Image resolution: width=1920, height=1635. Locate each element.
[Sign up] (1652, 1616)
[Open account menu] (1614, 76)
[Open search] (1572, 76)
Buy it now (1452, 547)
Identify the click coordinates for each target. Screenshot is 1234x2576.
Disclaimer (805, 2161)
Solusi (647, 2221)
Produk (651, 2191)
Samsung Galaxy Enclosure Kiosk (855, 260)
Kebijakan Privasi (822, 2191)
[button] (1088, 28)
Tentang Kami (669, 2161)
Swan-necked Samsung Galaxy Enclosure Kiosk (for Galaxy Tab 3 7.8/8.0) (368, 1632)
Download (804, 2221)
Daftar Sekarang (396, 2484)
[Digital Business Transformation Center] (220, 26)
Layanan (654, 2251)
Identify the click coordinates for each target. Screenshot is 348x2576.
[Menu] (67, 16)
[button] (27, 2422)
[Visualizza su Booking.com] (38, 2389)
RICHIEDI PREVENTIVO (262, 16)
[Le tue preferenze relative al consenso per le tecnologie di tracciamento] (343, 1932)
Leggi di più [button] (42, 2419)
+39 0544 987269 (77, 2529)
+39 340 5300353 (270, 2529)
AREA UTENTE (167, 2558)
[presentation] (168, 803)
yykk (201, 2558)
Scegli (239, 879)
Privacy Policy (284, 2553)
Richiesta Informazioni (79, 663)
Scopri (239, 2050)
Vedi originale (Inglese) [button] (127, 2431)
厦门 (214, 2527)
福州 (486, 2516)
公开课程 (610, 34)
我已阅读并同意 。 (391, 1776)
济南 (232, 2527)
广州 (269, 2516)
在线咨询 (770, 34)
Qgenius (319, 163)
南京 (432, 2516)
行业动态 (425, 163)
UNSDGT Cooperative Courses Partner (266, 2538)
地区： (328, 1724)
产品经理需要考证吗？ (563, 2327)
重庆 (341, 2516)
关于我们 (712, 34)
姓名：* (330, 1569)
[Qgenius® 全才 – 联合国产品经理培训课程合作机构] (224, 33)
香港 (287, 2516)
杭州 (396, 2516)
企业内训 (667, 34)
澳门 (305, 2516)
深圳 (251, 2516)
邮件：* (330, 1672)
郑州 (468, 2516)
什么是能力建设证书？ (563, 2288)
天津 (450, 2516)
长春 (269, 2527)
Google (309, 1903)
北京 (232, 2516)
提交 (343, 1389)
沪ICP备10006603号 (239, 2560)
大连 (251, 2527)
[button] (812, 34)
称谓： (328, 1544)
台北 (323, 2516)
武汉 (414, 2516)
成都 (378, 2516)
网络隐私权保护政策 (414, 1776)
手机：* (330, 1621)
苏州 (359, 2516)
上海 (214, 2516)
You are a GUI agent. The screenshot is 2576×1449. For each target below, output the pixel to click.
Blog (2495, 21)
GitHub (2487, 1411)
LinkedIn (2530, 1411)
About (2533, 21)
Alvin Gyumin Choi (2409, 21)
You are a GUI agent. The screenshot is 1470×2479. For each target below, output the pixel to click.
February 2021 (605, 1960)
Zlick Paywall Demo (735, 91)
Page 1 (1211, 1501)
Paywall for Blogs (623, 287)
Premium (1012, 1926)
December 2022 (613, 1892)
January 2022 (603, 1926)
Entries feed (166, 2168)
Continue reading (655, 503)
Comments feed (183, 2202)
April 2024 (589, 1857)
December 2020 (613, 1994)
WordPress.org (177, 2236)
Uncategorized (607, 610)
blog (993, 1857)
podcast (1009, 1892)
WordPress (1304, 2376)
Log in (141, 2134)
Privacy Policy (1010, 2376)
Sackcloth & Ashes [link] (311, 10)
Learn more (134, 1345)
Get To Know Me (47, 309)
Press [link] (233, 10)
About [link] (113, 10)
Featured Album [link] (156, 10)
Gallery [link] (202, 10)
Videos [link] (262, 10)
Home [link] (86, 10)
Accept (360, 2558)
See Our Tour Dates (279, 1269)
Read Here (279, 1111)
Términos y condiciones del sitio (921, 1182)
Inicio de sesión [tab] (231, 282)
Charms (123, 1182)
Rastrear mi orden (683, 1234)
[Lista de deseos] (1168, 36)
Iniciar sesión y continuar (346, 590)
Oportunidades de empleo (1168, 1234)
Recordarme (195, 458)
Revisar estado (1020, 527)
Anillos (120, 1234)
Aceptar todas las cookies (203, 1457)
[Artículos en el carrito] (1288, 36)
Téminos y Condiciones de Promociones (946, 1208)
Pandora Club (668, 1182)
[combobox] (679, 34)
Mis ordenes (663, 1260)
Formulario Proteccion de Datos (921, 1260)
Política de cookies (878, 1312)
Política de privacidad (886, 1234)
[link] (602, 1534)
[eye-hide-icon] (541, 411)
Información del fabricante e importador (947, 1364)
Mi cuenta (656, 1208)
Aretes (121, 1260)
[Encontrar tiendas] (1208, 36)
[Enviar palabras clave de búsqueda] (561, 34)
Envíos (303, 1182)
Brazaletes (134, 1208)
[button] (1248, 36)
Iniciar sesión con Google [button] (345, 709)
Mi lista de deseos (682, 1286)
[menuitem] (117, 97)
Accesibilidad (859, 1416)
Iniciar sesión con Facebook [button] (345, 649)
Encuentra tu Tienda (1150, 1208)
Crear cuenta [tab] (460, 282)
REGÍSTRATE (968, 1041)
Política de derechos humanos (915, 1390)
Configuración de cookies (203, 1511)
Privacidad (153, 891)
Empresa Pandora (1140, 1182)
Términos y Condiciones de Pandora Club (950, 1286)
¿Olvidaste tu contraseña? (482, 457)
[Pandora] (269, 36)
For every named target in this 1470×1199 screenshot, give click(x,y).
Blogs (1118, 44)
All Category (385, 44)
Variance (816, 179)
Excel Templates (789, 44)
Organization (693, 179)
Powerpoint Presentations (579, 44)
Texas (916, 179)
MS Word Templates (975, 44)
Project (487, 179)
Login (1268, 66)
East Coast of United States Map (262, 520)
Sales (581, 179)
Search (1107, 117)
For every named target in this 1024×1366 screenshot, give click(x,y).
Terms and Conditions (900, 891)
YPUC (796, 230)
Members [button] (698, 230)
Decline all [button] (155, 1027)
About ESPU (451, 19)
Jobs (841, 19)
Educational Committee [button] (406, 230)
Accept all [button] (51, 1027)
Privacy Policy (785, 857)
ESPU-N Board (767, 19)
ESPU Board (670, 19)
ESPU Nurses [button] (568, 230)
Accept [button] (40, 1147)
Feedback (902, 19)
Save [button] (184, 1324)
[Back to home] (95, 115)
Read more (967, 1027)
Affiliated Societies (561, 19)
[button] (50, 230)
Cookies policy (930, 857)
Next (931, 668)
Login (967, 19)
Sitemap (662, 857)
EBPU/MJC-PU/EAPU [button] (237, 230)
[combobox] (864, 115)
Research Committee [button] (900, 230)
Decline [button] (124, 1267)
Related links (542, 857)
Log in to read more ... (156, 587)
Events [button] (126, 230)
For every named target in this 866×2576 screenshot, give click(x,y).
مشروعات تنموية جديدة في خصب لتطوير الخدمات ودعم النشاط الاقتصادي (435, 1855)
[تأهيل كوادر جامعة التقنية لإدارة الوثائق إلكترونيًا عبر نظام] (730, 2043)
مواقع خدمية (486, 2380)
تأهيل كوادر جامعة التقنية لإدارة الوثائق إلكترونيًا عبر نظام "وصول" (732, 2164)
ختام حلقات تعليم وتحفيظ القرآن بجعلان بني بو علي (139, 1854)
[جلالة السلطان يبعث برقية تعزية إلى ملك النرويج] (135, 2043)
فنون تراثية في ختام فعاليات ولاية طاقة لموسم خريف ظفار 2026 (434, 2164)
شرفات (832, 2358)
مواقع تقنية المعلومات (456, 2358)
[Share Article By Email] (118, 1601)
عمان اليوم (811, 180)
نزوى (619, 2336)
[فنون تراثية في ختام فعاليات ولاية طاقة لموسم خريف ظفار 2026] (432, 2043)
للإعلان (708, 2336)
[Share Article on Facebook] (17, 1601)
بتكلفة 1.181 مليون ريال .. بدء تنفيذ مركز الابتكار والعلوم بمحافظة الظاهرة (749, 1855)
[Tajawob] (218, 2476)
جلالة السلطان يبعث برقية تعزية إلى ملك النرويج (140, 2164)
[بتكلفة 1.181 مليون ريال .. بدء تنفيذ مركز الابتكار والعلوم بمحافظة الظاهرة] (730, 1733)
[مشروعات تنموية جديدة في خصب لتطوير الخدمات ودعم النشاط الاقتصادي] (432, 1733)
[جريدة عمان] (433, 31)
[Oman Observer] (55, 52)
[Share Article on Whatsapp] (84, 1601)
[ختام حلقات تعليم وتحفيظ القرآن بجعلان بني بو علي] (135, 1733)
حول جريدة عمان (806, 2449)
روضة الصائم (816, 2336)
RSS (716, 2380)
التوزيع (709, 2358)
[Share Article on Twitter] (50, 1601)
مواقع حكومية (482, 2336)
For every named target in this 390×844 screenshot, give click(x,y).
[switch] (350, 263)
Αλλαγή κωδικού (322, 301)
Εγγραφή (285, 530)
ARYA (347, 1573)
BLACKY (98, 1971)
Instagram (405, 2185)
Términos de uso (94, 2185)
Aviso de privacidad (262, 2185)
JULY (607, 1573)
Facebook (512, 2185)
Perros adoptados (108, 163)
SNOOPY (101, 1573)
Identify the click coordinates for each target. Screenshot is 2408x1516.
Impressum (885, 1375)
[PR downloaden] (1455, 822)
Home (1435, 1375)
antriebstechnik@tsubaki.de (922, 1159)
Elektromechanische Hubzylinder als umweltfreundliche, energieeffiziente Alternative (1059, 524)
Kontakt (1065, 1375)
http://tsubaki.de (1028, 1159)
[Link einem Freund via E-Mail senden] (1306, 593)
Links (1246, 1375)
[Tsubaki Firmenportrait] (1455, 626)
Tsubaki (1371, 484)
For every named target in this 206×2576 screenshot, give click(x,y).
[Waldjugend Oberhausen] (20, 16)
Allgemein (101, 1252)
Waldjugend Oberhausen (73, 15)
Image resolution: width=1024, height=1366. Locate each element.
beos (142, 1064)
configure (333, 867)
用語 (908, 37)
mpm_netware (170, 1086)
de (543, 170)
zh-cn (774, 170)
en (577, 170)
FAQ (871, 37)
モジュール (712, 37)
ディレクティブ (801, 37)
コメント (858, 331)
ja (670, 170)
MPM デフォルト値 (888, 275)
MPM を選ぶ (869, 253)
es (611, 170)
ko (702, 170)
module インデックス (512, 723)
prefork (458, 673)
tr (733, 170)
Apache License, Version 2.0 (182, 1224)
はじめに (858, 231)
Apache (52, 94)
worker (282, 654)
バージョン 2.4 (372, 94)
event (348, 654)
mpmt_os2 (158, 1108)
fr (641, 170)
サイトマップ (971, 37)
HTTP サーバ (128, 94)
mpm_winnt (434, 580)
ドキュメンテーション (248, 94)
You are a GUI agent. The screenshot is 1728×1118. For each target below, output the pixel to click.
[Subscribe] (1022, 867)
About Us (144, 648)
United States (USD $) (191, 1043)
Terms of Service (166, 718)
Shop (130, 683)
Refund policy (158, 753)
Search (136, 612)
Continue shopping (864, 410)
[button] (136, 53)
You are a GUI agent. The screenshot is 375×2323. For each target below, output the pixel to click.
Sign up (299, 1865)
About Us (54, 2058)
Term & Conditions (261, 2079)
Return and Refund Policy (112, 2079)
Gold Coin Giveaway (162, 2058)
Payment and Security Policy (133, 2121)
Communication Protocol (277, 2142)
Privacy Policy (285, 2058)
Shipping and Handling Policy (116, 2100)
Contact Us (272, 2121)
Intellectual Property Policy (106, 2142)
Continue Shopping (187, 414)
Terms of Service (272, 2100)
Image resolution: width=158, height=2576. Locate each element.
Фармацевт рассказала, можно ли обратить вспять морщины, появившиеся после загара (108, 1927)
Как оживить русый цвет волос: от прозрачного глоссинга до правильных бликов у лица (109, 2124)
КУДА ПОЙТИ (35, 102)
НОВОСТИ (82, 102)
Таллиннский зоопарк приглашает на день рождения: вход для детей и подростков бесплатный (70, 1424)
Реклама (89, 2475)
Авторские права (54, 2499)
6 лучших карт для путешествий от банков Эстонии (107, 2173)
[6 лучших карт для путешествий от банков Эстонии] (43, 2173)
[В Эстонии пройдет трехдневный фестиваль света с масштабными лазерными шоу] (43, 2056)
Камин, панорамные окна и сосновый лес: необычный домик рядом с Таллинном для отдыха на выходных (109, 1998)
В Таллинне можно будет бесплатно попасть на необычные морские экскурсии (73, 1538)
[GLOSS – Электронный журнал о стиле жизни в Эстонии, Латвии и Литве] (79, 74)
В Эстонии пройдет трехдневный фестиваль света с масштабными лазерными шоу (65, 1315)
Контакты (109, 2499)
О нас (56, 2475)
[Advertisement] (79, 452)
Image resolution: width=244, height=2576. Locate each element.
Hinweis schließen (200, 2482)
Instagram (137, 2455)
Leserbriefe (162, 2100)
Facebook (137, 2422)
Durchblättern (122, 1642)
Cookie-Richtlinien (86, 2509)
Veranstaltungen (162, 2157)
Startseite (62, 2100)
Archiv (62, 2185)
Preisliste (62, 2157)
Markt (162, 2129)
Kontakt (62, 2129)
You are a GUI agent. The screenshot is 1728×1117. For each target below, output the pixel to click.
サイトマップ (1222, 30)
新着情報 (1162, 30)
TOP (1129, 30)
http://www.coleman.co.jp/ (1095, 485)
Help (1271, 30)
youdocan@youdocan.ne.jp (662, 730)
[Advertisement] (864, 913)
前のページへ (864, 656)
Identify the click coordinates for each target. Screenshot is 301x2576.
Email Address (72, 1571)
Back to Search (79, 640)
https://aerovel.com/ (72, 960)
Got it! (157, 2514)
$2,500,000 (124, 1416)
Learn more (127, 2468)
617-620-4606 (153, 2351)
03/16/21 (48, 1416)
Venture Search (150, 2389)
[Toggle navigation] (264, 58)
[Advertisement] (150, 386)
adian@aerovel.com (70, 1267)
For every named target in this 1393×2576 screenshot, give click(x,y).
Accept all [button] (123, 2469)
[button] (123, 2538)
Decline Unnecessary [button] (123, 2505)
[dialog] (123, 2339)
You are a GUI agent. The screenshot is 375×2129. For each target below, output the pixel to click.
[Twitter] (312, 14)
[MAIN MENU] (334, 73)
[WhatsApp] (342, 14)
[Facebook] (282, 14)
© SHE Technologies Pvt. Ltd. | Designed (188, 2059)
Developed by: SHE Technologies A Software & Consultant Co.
******************************
### Action item
Out of the data above, set down the lines from the one with "Instagram (405, 2185)" to the one with "Term & Conditions (261, 2079)", both included, exactly as written and with no additions.

### Solution for this exercise
Instagram (405, 2185)
Términos de uso (94, 2185)
Aviso de privacidad (262, 2185)
JULY (607, 1573)
Facebook (512, 2185)
Perros adoptados (108, 163)
SNOOPY (101, 1573)
Identify the click coordinates for each target. Screenshot is 2408x1516.
Impressum (885, 1375)
[PR downloaden] (1455, 822)
Home (1435, 1375)
antriebstechnik@tsubaki.de (922, 1159)
Elektromechanische Hubzylinder als umweltfreundliche, energieeffiziente Alternative (1059, 524)
Kontakt (1065, 1375)
http://tsubaki.de (1028, 1159)
[Link einem Freund via E-Mail senden] (1306, 593)
Links (1246, 1375)
[Tsubaki Firmenportrait] (1455, 626)
Tsubaki (1371, 484)
For every named target in this 206×2576 screenshot, give click(x,y).
[Waldjugend Oberhausen] (20, 16)
Allgemein (101, 1252)
Waldjugend Oberhausen (73, 15)
Image resolution: width=1024, height=1366. Locate each element.
beos (142, 1064)
configure (333, 867)
用語 (908, 37)
mpm_netware (170, 1086)
de (543, 170)
zh-cn (774, 170)
en (577, 170)
FAQ (871, 37)
モジュール (712, 37)
ディレクティブ (801, 37)
コメント (858, 331)
ja (670, 170)
MPM デフォルト値 (888, 275)
MPM を選ぶ (869, 253)
es (611, 170)
ko (702, 170)
module インデックス (512, 723)
prefork (458, 673)
tr (733, 170)
Apache License, Version 2.0 (182, 1224)
はじめに (858, 231)
Apache (52, 94)
worker (282, 654)
バージョン 2.4 (372, 94)
event (348, 654)
mpmt_os2 (158, 1108)
fr (641, 170)
サイトマップ (971, 37)
HTTP サーバ (128, 94)
mpm_winnt (434, 580)
ドキュメンテーション (248, 94)
You are a GUI agent. The screenshot is 1728×1118. For each target below, output the pixel to click.
[Subscribe] (1022, 867)
About Us (144, 648)
United States (USD $) (191, 1043)
Terms of Service (166, 718)
Shop (130, 683)
Refund policy (158, 753)
Search (136, 612)
Continue shopping (864, 410)
[button] (136, 53)
You are a GUI agent. The screenshot is 375×2323. For each target below, output the pixel to click.
Sign up (299, 1865)
About Us (54, 2058)
Term & Conditions (261, 2079)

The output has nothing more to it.